From its inception the business was operated at a loss, and the taxpayer was unwilling to invest any more money in the stock of the corporation. However, between February 9, 1942, and September 22, 1943, he advanced to the corporation a total of $23,800 in 18 separate loans evidenced by promissory notes of the corporation. In March, 1942, Rosso sold his stock to the corporation and resigned as president, and the taxpayer was elected president. Early in 1943 the furniture and fixtures were sold, and in October of that year the building was rented for $300 a month. On December 29, 1944, all of the corporate assets were sold for $15,000, including the building, but excepting $1,900 in cash received as rentals. The cash on hand was then applied first to the payment of the mortgage in the amount of $7,507.20, and the balance to the payment of the taxpayer's unsecured notes, leaving an unpaid balance of $10,407.90 on the notes, which was charged off as a business bad debt on the taxpayer's income tax return for 1944. Since December, 1944, the corporate existence of Charles Rosso, Inc., has been maintained, but it has owned no assets and has engaged in no business.
In the Tax Court the taxpayer contended that the losses he suffered from loans to the corporation were incurred in his "trade or business" because "he was engaged individually in the business of operating the restaurant and tavern." In sustaining the Commissioner the Tax Court said: "The difficulty with petitioner's position is that the loss was not incurred in his trade or business. The petitioner was not engaged in the restaurant business. That business was conducted by the corporation and was not his individual business. The Supreme Court made it clear in Burnet v.

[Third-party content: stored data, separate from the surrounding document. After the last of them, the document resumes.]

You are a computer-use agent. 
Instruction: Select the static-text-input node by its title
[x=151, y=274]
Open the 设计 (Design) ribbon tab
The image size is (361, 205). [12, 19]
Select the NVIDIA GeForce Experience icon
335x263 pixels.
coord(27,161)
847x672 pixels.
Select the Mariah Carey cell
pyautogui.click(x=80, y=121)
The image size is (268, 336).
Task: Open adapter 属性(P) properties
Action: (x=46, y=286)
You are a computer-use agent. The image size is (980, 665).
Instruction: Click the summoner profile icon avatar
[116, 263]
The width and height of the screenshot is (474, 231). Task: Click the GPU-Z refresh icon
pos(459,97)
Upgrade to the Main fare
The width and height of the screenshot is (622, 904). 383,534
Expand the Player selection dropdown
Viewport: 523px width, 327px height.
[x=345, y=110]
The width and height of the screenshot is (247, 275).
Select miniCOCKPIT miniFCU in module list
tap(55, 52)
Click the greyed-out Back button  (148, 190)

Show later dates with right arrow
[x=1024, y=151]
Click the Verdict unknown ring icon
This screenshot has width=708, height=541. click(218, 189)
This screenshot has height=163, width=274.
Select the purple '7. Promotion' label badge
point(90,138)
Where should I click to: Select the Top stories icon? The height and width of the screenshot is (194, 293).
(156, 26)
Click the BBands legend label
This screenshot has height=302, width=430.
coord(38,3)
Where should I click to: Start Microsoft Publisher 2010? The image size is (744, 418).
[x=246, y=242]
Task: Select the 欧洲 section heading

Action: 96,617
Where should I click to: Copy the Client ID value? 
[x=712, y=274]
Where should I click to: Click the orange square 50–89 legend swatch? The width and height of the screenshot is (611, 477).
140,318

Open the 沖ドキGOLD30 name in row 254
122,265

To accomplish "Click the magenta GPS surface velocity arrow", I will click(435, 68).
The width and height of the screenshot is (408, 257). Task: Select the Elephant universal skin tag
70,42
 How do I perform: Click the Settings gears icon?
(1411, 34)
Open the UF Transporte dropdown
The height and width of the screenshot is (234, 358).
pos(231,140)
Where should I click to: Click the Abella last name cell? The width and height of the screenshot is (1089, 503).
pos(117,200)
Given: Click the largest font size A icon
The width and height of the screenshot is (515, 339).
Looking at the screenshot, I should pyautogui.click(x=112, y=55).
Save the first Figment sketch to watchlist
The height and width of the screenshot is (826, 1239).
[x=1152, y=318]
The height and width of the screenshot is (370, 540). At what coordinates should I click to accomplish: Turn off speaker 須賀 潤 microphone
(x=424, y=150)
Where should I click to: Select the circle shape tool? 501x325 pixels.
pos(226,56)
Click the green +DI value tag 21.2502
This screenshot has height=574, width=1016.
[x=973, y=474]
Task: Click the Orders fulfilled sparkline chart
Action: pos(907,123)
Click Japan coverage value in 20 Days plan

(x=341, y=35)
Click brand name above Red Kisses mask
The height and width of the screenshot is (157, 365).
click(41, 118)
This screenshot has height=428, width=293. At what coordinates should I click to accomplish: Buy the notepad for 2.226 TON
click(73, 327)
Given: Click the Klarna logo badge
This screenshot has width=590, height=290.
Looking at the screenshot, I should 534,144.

Clark, 287 U.S. 410, 53 S.Ct. 207, 77 L.Ed. 397, that the business of a corporation is not the business of its stockholders or officers."
In the instant case the taxpayer treated the corporation as a separate entity, and the losses incurred in dealing with it as such. In none of the transactions wherein losses occurred was he acting as an investment banker or as a promoter of corporate enterprises. The unfortunate loans "were no part of his ordinary business, but were occasional transactions intended to preserve the value of his investment in capital shares" Burnet v. Clark, supra [287 U.S. 410, 53 S.Ct. 208] and to protect his mortgage loan.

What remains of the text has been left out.